**Assigned task:**
From the first record through the last, copy each one exactly.
[Provided records Boundary: Start]
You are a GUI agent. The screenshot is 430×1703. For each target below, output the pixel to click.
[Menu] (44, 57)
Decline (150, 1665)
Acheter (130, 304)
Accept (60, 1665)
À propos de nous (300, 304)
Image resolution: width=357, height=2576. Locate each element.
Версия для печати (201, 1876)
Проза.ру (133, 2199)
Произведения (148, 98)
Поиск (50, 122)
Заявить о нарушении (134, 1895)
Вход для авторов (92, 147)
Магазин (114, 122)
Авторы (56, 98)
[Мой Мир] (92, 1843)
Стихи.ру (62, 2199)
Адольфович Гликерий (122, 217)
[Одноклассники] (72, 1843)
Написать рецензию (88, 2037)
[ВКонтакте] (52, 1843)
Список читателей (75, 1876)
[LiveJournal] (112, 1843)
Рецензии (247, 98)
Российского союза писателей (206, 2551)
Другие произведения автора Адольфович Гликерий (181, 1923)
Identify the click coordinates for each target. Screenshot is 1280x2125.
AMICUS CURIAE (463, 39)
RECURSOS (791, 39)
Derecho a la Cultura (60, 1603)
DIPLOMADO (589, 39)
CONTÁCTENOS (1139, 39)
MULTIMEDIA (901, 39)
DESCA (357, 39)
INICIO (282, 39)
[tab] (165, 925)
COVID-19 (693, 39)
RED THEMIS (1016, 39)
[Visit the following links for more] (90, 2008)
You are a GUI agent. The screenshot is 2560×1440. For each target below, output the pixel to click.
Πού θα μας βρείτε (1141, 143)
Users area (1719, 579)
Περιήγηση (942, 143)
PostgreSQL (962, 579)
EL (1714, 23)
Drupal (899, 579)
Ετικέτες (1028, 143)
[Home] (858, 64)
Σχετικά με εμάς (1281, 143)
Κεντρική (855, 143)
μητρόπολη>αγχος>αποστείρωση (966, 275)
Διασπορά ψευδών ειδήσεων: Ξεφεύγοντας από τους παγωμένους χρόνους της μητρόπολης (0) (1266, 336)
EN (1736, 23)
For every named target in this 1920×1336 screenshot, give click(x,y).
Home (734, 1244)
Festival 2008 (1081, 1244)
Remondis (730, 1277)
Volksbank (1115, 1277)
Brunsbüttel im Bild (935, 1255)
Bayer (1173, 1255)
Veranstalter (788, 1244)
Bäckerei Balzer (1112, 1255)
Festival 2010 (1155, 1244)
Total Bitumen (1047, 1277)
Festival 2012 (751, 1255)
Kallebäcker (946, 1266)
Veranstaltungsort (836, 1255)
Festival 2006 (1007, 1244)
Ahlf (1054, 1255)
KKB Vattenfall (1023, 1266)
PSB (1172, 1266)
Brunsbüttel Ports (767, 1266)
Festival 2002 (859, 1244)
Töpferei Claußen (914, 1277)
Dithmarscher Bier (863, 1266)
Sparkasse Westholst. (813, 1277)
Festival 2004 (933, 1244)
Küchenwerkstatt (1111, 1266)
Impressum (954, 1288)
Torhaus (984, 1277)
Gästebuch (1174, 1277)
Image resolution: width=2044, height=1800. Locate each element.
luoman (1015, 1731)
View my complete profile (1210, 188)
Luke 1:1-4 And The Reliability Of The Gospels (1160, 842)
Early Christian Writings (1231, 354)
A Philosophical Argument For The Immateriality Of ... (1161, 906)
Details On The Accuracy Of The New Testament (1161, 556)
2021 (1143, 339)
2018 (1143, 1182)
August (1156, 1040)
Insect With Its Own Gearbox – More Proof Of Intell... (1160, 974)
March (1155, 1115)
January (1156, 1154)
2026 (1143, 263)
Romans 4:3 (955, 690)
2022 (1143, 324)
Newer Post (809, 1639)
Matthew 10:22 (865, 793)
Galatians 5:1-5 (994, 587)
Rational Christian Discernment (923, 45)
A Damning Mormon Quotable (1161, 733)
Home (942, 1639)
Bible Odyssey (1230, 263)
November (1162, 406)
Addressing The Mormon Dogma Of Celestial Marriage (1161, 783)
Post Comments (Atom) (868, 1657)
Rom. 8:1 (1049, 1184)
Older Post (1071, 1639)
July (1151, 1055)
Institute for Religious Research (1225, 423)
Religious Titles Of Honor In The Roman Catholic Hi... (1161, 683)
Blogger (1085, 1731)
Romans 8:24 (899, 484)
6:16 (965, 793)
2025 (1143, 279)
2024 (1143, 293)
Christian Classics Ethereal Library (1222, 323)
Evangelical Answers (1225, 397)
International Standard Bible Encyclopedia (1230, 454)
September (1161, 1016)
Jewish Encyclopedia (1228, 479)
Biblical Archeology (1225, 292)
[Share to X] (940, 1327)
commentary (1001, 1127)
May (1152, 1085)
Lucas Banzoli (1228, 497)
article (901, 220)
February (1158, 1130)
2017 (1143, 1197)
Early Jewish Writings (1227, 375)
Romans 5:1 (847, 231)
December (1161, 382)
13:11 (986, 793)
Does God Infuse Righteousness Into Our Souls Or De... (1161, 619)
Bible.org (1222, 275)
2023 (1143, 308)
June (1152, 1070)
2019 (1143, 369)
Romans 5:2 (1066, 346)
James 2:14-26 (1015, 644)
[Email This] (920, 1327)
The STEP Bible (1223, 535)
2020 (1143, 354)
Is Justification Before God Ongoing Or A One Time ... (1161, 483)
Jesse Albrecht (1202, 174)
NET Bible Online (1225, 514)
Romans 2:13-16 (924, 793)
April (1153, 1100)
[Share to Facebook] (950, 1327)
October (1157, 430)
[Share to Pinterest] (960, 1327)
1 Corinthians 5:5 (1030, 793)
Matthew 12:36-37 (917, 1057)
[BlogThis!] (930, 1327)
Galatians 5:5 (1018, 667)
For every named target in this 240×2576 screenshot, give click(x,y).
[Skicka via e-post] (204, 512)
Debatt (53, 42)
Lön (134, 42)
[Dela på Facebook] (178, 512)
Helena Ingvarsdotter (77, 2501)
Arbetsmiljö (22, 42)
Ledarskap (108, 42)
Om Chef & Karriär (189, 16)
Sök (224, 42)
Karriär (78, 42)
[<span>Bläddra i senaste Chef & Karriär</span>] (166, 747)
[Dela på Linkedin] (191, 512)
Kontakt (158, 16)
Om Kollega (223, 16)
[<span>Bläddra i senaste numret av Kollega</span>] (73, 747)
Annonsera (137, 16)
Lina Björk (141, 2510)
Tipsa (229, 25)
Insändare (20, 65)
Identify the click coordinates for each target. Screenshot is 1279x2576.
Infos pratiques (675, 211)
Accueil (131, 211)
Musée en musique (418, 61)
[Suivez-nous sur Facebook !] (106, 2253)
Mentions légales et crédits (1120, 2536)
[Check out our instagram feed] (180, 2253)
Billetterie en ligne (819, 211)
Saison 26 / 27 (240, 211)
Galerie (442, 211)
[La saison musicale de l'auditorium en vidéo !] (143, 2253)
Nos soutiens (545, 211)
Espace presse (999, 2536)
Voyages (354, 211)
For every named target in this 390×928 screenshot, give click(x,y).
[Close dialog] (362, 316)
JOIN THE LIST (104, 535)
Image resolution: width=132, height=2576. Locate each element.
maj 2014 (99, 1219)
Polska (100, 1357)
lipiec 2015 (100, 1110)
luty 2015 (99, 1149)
[Provided records Boundary: End]
**Task result:**
You are a GUI agent. The screenshot is 430×1703. For each target below, output the pixel to click.
[Menu] (44, 57)
Decline (150, 1665)
Acheter (130, 304)
Accept (60, 1665)
À propos de nous (300, 304)
Image resolution: width=357, height=2576. Locate each element.
Версия для печати (201, 1876)
Проза.ру (133, 2199)
Произведения (148, 98)
Поиск (50, 122)
Заявить о нарушении (134, 1895)
Вход для авторов (92, 147)
Магазин (114, 122)
Авторы (56, 98)
[Мой Мир] (92, 1843)
Стихи.ру (62, 2199)
Адольфович Гликерий (122, 217)
[Одноклассники] (72, 1843)
Написать рецензию (88, 2037)
[ВКонтакте] (52, 1843)
Список читателей (75, 1876)
[LiveJournal] (112, 1843)
Рецензии (247, 98)
Российского союза писателей (206, 2551)
Другие произведения автора Адольфович Гликерий (181, 1923)
Identify the click coordinates for each target. Screenshot is 1280x2125.
AMICUS CURIAE (463, 39)
RECURSOS (791, 39)
Derecho a la Cultura (60, 1603)
DIPLOMADO (589, 39)
CONTÁCTENOS (1139, 39)
MULTIMEDIA (901, 39)
DESCA (357, 39)
INICIO (282, 39)
[tab] (165, 925)
COVID-19 (693, 39)
RED THEMIS (1016, 39)
[Visit the following links for more] (90, 2008)
You are a GUI agent. The screenshot is 2560×1440. For each target below, output the pixel to click.
Πού θα μας βρείτε (1141, 143)
Users area (1719, 579)
Περιήγηση (942, 143)
PostgreSQL (962, 579)
EL (1714, 23)
Drupal (899, 579)
Ετικέτες (1028, 143)
[Home] (858, 64)
Σχετικά με εμάς (1281, 143)
Κεντρική (855, 143)
μητρόπολη>αγχος>αποστείρωση (966, 275)
Διασπορά ψευδών ειδήσεων: Ξεφεύγοντας από τους παγωμένους χρόνους της μητρόπολης (0) (1266, 336)
EN (1736, 23)
For every named target in this 1920×1336 screenshot, give click(x,y).
Home (734, 1244)
Festival 2008 (1081, 1244)
Remondis (730, 1277)
Volksbank (1115, 1277)
Brunsbüttel im Bild (935, 1255)
Bayer (1173, 1255)
Veranstalter (788, 1244)
Bäckerei Balzer (1112, 1255)
Festival 2010 (1155, 1244)
Total Bitumen (1047, 1277)
Festival 2012 (751, 1255)
Kallebäcker (946, 1266)
Veranstaltungsort (836, 1255)
Festival 2006 (1007, 1244)
Ahlf (1054, 1255)
KKB Vattenfall (1023, 1266)
PSB (1172, 1266)
Brunsbüttel Ports (767, 1266)
Festival 2002 (859, 1244)
Töpferei Claußen (914, 1277)
Dithmarscher Bier (863, 1266)
Sparkasse Westholst. (813, 1277)
Festival 2004 (933, 1244)
Küchenwerkstatt (1111, 1266)
Impressum (954, 1288)
Torhaus (984, 1277)
Gästebuch (1174, 1277)
Image resolution: width=2044, height=1800. Locate each element.
luoman (1015, 1731)
View my complete profile (1210, 188)
Luke 1:1-4 And The Reliability Of The Gospels (1160, 842)
Early Christian Writings (1231, 354)
A Philosophical Argument For The Immateriality Of ... (1161, 906)
Details On The Accuracy Of The New Testament (1161, 556)
2021 (1143, 339)
2018 (1143, 1182)
August (1156, 1040)
Insect With Its Own Gearbox – More Proof Of Intell... (1160, 974)
March (1155, 1115)
January (1156, 1154)
2026 (1143, 263)
Romans 4:3 (955, 690)
2022 (1143, 324)
Newer Post (809, 1639)
Matthew 10:22 (865, 793)
Galatians 5:1-5 (994, 587)
Rational Christian Discernment (923, 45)
A Damning Mormon Quotable (1161, 733)
Home (942, 1639)
Bible Odyssey (1230, 263)
November (1162, 406)
Addressing The Mormon Dogma Of Celestial Marriage (1161, 783)
Post Comments (Atom) (868, 1657)
Rom. 8:1 (1049, 1184)
Older Post (1071, 1639)
July (1151, 1055)
Institute for Religious Research (1225, 423)
Religious Titles Of Honor In The Roman Catholic Hi... (1161, 683)
Blogger (1085, 1731)
Romans 8:24 (899, 484)
6:16 (965, 793)
2025 (1143, 279)
2024 (1143, 293)
Christian Classics Ethereal Library (1222, 323)
Evangelical Answers (1225, 397)
International Standard Bible Encyclopedia (1230, 454)
September (1161, 1016)
Jewish Encyclopedia (1228, 479)
Biblical Archeology (1225, 292)
[Share to X] (940, 1327)
commentary (1001, 1127)
May (1152, 1085)
Lucas Banzoli (1228, 497)
article (901, 220)
February (1158, 1130)
2017 (1143, 1197)
Early Jewish Writings (1227, 375)
Romans 5:1 (847, 231)
December (1161, 382)
13:11 (986, 793)
Does God Infuse Righteousness Into Our Souls Or De... (1161, 619)
Bible.org (1222, 275)
2023 (1143, 308)
June (1152, 1070)
2019 (1143, 369)
Romans 5:2 (1066, 346)
James 2:14-26 (1015, 644)
[Email This] (920, 1327)
The STEP Bible (1223, 535)
2020 (1143, 354)
Is Justification Before God Ongoing Or A One Time ... (1161, 483)
Jesse Albrecht (1202, 174)
NET Bible Online (1225, 514)
Romans 2:13-16 (924, 793)
April (1153, 1100)
[Share to Facebook] (950, 1327)
October (1157, 430)
[Share to Pinterest] (960, 1327)
1 Corinthians 5:5 (1030, 793)
Matthew 12:36-37 (917, 1057)
[BlogThis!] (930, 1327)
Galatians 5:5 (1018, 667)
For every named target in this 240×2576 screenshot, give click(x,y).
[Skicka via e-post] (204, 512)
Debatt (53, 42)
Lön (134, 42)
[Dela på Facebook] (178, 512)
Helena Ingvarsdotter (77, 2501)
Arbetsmiljö (22, 42)
Ledarskap (108, 42)
Om Chef & Karriär (189, 16)
Sök (224, 42)
Karriär (78, 42)
[<span>Bläddra i senaste Chef & Karriär</span>] (166, 747)
[Dela på Linkedin] (191, 512)
Kontakt (158, 16)
Om Kollega (223, 16)
[<span>Bläddra i senaste numret av Kollega</span>] (73, 747)
Annonsera (137, 16)
Lina Björk (141, 2510)
Tipsa (229, 25)
Insändare (20, 65)
Identify the click coordinates for each target. Screenshot is 1279x2576.
Infos pratiques (675, 211)
Accueil (131, 211)
Musée en musique (418, 61)
[Suivez-nous sur Facebook !] (106, 2253)
Mentions légales et crédits (1120, 2536)
[Check out our instagram feed] (180, 2253)
Billetterie en ligne (819, 211)
Saison 26 / 27 (240, 211)
Galerie (442, 211)
[La saison musicale de l'auditorium en vidéo !] (143, 2253)
Nos soutiens (545, 211)
Espace presse (999, 2536)
Voyages (354, 211)
For every named target in this 390×928 screenshot, give click(x,y).
[Close dialog] (362, 316)
JOIN THE LIST (104, 535)
Image resolution: width=132, height=2576. Locate each element.
maj 2014 (99, 1219)
Polska (100, 1357)
lipiec 2015 (100, 1110)
luty 2015 (99, 1149)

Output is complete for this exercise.